Write every record out again exactly as shown below.

_INFORMATION SHOWN:_
BEGIN
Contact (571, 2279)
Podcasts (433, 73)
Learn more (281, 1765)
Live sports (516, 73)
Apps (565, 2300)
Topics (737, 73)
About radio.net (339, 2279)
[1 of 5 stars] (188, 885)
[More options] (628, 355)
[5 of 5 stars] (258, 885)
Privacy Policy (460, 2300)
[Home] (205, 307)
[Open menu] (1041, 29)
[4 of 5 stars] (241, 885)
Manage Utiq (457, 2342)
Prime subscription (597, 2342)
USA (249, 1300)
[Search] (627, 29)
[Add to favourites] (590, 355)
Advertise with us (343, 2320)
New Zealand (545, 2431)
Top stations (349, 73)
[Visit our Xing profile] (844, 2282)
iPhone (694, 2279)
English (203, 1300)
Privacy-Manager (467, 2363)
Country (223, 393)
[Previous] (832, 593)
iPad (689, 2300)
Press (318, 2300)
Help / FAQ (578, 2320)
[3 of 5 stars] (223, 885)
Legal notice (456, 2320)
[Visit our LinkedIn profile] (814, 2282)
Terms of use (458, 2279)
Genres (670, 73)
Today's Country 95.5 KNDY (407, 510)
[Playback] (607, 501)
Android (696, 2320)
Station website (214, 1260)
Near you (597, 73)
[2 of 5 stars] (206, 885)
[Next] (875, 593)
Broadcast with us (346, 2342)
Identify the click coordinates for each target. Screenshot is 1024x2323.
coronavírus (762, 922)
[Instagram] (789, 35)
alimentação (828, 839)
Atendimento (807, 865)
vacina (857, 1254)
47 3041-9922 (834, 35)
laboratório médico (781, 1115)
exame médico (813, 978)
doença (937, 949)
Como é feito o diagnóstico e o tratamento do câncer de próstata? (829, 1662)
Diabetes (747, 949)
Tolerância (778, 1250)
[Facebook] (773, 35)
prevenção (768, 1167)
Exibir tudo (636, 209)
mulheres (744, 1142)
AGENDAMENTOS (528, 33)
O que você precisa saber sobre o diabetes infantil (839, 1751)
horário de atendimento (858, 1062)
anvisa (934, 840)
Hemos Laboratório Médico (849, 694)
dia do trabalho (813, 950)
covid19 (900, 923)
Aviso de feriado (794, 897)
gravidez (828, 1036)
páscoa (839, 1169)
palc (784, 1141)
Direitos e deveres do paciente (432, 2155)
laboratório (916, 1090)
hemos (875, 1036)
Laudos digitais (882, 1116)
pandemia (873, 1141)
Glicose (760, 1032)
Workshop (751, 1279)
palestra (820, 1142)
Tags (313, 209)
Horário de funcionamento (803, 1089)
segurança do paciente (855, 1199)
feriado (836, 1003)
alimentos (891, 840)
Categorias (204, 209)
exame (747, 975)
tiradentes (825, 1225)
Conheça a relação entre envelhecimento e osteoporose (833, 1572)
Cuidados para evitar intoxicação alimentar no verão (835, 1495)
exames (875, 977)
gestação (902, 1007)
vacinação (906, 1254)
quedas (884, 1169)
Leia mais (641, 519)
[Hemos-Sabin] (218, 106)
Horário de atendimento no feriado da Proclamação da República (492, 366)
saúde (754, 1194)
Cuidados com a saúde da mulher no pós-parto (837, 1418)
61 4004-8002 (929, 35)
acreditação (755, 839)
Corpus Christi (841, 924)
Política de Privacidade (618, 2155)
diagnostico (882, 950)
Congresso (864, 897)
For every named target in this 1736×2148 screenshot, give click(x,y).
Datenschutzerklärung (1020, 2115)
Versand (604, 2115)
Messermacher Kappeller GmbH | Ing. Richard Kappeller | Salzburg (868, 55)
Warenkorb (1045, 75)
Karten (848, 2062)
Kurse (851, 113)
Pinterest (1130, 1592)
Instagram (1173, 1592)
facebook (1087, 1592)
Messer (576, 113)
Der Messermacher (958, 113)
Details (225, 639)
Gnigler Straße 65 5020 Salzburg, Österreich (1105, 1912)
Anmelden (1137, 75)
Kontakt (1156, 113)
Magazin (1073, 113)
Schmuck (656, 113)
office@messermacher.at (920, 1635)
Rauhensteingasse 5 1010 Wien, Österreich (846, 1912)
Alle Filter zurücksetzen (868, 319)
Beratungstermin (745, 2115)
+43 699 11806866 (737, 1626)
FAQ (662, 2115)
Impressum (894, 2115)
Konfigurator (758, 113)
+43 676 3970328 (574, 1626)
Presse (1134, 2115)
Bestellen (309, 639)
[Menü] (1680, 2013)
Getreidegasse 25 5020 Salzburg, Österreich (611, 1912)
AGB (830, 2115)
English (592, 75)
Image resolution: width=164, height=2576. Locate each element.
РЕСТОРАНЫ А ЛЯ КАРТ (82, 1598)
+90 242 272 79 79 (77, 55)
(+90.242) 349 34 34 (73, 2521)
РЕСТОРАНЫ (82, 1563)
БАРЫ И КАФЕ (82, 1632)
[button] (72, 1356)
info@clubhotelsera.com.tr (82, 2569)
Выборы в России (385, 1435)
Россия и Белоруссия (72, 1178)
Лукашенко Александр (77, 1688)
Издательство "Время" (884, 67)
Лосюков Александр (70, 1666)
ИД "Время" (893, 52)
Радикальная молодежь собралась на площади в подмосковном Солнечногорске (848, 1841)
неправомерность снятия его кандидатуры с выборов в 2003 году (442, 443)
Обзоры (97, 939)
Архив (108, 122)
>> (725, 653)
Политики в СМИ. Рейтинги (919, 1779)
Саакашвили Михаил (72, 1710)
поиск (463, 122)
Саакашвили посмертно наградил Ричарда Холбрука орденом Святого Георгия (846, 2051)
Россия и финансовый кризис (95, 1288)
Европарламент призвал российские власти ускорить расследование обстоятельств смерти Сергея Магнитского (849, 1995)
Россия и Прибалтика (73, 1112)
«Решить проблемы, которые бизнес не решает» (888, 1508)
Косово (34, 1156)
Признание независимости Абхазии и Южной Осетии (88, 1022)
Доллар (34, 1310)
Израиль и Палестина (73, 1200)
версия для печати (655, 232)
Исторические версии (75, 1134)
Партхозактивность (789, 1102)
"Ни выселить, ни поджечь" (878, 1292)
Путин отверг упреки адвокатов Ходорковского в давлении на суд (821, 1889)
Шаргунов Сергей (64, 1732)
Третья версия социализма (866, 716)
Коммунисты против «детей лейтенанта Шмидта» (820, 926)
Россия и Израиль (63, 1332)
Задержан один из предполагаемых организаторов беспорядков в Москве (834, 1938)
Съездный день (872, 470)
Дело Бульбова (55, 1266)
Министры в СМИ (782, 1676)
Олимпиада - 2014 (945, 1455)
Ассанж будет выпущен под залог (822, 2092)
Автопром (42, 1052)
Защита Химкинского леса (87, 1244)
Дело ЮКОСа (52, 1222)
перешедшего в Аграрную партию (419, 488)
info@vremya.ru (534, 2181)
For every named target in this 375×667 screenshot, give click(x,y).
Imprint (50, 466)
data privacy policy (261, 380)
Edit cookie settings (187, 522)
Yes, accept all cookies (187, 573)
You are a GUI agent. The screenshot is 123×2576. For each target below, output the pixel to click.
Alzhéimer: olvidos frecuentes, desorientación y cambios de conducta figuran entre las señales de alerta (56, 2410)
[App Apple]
END
_RESULT BELOW:_
Contact (571, 2279)
Podcasts (433, 73)
Learn more (281, 1765)
Live sports (516, 73)
Apps (565, 2300)
Topics (737, 73)
About radio.net (339, 2279)
[1 of 5 stars] (188, 885)
[More options] (628, 355)
[5 of 5 stars] (258, 885)
Privacy Policy (460, 2300)
[Home] (205, 307)
[Open menu] (1041, 29)
[4 of 5 stars] (241, 885)
Manage Utiq (457, 2342)
Prime subscription (597, 2342)
USA (249, 1300)
[Search] (627, 29)
[Add to favourites] (590, 355)
Advertise with us (343, 2320)
New Zealand (545, 2431)
Top stations (349, 73)
[Visit our Xing profile] (844, 2282)
iPhone (694, 2279)
English (203, 1300)
Privacy-Manager (467, 2363)
Country (223, 393)
[Previous] (832, 593)
iPad (689, 2300)
Press (318, 2300)
Help / FAQ (578, 2320)
[3 of 5 stars] (223, 885)
Legal notice (456, 2320)
[Visit our LinkedIn profile] (814, 2282)
Terms of use (458, 2279)
Genres (670, 73)
Today's Country 95.5 KNDY (407, 510)
[Playback] (607, 501)
Android (696, 2320)
Station website (214, 1260)
Near you (597, 73)
[2 of 5 stars] (206, 885)
[Next] (875, 593)
Broadcast with us (346, 2342)
Identify the click coordinates for each target. Screenshot is 1024x2323.
coronavírus (762, 922)
[Instagram] (789, 35)
alimentação (828, 839)
Atendimento (807, 865)
vacina (857, 1254)
47 3041-9922 (834, 35)
laboratório médico (781, 1115)
exame médico (813, 978)
doença (937, 949)
Como é feito o diagnóstico e o tratamento do câncer de próstata? (829, 1662)
Diabetes (747, 949)
Tolerância (778, 1250)
[Facebook] (773, 35)
prevenção (768, 1167)
Exibir tudo (636, 209)
mulheres (744, 1142)
AGENDAMENTOS (528, 33)
O que você precisa saber sobre o diabetes infantil (839, 1751)
horário de atendimento (858, 1062)
anvisa (934, 840)
Hemos Laboratório Médico (849, 694)
dia do trabalho (813, 950)
covid19 (900, 923)
Aviso de feriado (794, 897)
gravidez (828, 1036)
páscoa (839, 1169)
palc (784, 1141)
Direitos e deveres do paciente (432, 2155)
laboratório (916, 1090)
hemos (875, 1036)
Laudos digitais (882, 1116)
pandemia (873, 1141)
Glicose (760, 1032)
Workshop (751, 1279)
palestra (820, 1142)
Tags (313, 209)
Horário de funcionamento (803, 1089)
segurança do paciente (855, 1199)
feriado (836, 1003)
alimentos (891, 840)
Categorias (204, 209)
exame (747, 975)
tiradentes (825, 1225)
Conheça a relação entre envelhecimento e osteoporose (833, 1572)
Cuidados para evitar intoxicação alimentar no verão (835, 1495)
exames (875, 977)
gestação (902, 1007)
vacinação (906, 1254)
quedas (884, 1169)
Leia mais (641, 519)
[Hemos-Sabin] (218, 106)
Horário de atendimento no feriado da Proclamação da República (492, 366)
saúde (754, 1194)
Cuidados com a saúde da mulher no pós-parto (837, 1418)
61 4004-8002 (929, 35)
acreditação (755, 839)
Corpus Christi (841, 924)
Política de Privacidade (618, 2155)
diagnostico (882, 950)
Congresso (864, 897)
For every named target in this 1736×2148 screenshot, give click(x,y).
Datenschutzerklärung (1020, 2115)
Versand (604, 2115)
Messermacher Kappeller GmbH | Ing. Richard Kappeller | Salzburg (868, 55)
Warenkorb (1045, 75)
Karten (848, 2062)
Kurse (851, 113)
Pinterest (1130, 1592)
Instagram (1173, 1592)
facebook (1087, 1592)
Messer (576, 113)
Der Messermacher (958, 113)
Details (225, 639)
Gnigler Straße 65 5020 Salzburg, Österreich (1105, 1912)
Anmelden (1137, 75)
Kontakt (1156, 113)
Magazin (1073, 113)
Schmuck (656, 113)
office@messermacher.at (920, 1635)
Rauhensteingasse 5 1010 Wien, Österreich (846, 1912)
Alle Filter zurücksetzen (868, 319)
Beratungstermin (745, 2115)
+43 699 11806866 (737, 1626)
FAQ (662, 2115)
Impressum (894, 2115)
Konfigurator (758, 113)
+43 676 3970328 (574, 1626)
Presse (1134, 2115)
Bestellen (309, 639)
[Menü] (1680, 2013)
Getreidegasse 25 5020 Salzburg, Österreich (611, 1912)
AGB (830, 2115)
English (592, 75)
Image resolution: width=164, height=2576. Locate each element.
РЕСТОРАНЫ А ЛЯ КАРТ (82, 1598)
+90 242 272 79 79 (77, 55)
(+90.242) 349 34 34 (73, 2521)
РЕСТОРАНЫ (82, 1563)
БАРЫ И КАФЕ (82, 1632)
[button] (72, 1356)
info@clubhotelsera.com.tr (82, 2569)
Выборы в России (385, 1435)
Россия и Белоруссия (72, 1178)
Лукашенко Александр (77, 1688)
Издательство "Время" (884, 67)
Лосюков Александр (70, 1666)
ИД "Время" (893, 52)
Радикальная молодежь собралась на площади в подмосковном Солнечногорске (848, 1841)
неправомерность снятия его кандидатуры с выборов в 2003 году (442, 443)
Обзоры (97, 939)
Архив (108, 122)
>> (725, 653)
Политики в СМИ. Рейтинги (919, 1779)
Саакашвили Михаил (72, 1710)
поиск (463, 122)
Саакашвили посмертно наградил Ричарда Холбрука орденом Святого Георгия (846, 2051)
Россия и финансовый кризис (95, 1288)
Европарламент призвал российские власти ускорить расследование обстоятельств смерти Сергея Магнитского (849, 1995)
Россия и Прибалтика (73, 1112)
«Решить проблемы, которые бизнес не решает» (888, 1508)
Косово (34, 1156)
Признание независимости Абхазии и Южной Осетии (88, 1022)
Доллар (34, 1310)
Израиль и Палестина (73, 1200)
версия для печати (655, 232)
Исторические версии (75, 1134)
Партхозактивность (789, 1102)
"Ни выселить, ни поджечь" (878, 1292)
Путин отверг упреки адвокатов Ходорковского в давлении на суд (821, 1889)
Шаргунов Сергей (64, 1732)
Третья версия социализма (866, 716)
Коммунисты против «детей лейтенанта Шмидта» (820, 926)
Россия и Израиль (63, 1332)
Задержан один из предполагаемых организаторов беспорядков в Москве (834, 1938)
Съездный день (872, 470)
Дело Бульбова (55, 1266)
Министры в СМИ (782, 1676)
Олимпиада - 2014 (945, 1455)
Ассанж будет выпущен под залог (822, 2092)
Автопром (42, 1052)
Защита Химкинского леса (87, 1244)
Дело ЮКОСа (52, 1222)
перешедшего в Аграрную партию (419, 488)
info@vremya.ru (534, 2181)
For every named target in this 375×667 screenshot, give click(x,y).
Imprint (50, 466)
data privacy policy (261, 380)
Edit cookie settings (187, 522)
Yes, accept all cookies (187, 573)
You are a GUI agent. The screenshot is 123×2576. For each target below, output the pixel to click.
Alzhéimer: olvidos frecuentes, desorientación y cambios de conducta figuran entre las señales de alerta (56, 2410)
[App Apple]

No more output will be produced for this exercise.